Structured Production Systems: Viability
Robert P. Gilles, Marialaura Pesce
TL;DR
The paper develops a framework for equilibrium in structured production systems that separate consumption goods in competitive markets from intermediate goods negotiated via bilateral relations. Viability, defined as all producers earning positive incomes, is linked to the Hawkins-Simon condition and to the architecture of the production system, with acyclic structures guaranteeing viability and complete viability requiring input restrictions that prevent consumption goods from serving as inputs to other consumption goods. It establishes a three-stage program toward a full general equilibrium: viability, market clearing for consumption goods, and endogenized intermediate prices via bargaining, thereby connecting Leontief-Sraffa style structure with modern network economics.

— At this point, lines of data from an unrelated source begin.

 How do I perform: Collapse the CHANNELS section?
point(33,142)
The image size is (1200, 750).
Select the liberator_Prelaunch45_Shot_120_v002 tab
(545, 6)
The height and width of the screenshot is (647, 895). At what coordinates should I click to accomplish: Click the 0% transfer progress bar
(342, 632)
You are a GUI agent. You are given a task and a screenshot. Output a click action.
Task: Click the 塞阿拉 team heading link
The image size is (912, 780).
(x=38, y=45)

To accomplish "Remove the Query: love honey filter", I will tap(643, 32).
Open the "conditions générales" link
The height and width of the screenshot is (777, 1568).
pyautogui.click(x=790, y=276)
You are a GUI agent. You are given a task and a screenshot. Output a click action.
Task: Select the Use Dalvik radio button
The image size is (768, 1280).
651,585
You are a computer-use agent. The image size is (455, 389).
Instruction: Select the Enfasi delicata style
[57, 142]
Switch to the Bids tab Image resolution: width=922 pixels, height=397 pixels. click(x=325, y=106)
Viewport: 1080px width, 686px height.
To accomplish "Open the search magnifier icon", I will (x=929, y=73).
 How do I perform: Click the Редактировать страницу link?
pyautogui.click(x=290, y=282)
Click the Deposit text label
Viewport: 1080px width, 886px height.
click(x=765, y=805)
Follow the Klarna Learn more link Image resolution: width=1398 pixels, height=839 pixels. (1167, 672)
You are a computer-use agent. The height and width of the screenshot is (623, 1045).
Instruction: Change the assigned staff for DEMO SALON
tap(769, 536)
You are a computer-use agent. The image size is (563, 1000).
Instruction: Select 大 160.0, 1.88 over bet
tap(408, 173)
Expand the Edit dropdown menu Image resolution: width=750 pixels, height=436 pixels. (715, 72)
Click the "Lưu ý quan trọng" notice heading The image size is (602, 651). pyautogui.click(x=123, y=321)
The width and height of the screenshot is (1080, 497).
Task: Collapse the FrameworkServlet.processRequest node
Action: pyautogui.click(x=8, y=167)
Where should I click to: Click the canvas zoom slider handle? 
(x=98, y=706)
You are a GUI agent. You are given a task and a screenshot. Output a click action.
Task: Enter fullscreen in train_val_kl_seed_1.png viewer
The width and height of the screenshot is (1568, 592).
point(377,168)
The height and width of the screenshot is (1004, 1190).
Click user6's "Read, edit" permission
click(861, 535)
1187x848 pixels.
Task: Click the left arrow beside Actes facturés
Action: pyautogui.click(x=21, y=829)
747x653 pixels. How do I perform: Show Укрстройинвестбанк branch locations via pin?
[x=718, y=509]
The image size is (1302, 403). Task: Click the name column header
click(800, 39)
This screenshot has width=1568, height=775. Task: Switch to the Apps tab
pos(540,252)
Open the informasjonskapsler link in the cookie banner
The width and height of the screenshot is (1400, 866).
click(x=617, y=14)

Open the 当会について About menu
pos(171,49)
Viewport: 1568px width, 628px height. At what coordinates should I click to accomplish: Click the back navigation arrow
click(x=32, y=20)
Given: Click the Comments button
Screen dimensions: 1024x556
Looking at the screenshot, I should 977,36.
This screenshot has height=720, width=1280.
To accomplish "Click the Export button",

The results clarify how production network topology and input rules shape sustainability, price formation, and potential policy design for robust supply chains.
Abstract
This paper introduces a novel framework for analysing equilibrium in structured production systems incorporating a static social division of labour by distinguishing between consumption goods traded in competitive markets and intermediate goods exchanged through bilateral relationships. We develop the concept of viability -- the requirement that all producers earn positive incomes -- as a foundational equilibrium prerequisite. Our main theoretical contribution establishes that acyclic production systems -- those without circular conversion processes among goods -- are always viable, a condition that implies coherence. We characterise completely viable systems through input restrictions demonstrating that prohibiting consumption goods as inputs for other consumption goods is necessary for ensuring viable prices exist for all consumption good price vectors. The analysis reveals fundamental relationships between production system architectural design and economic sustainability. The introduced framework bridges Leontief-Sraffa production theory with modern network economics while capturing institutional realities of contemporary production systems. This also results in a contribution of the literature on the existence of a positive output price system and the Hawkins-Simon condition.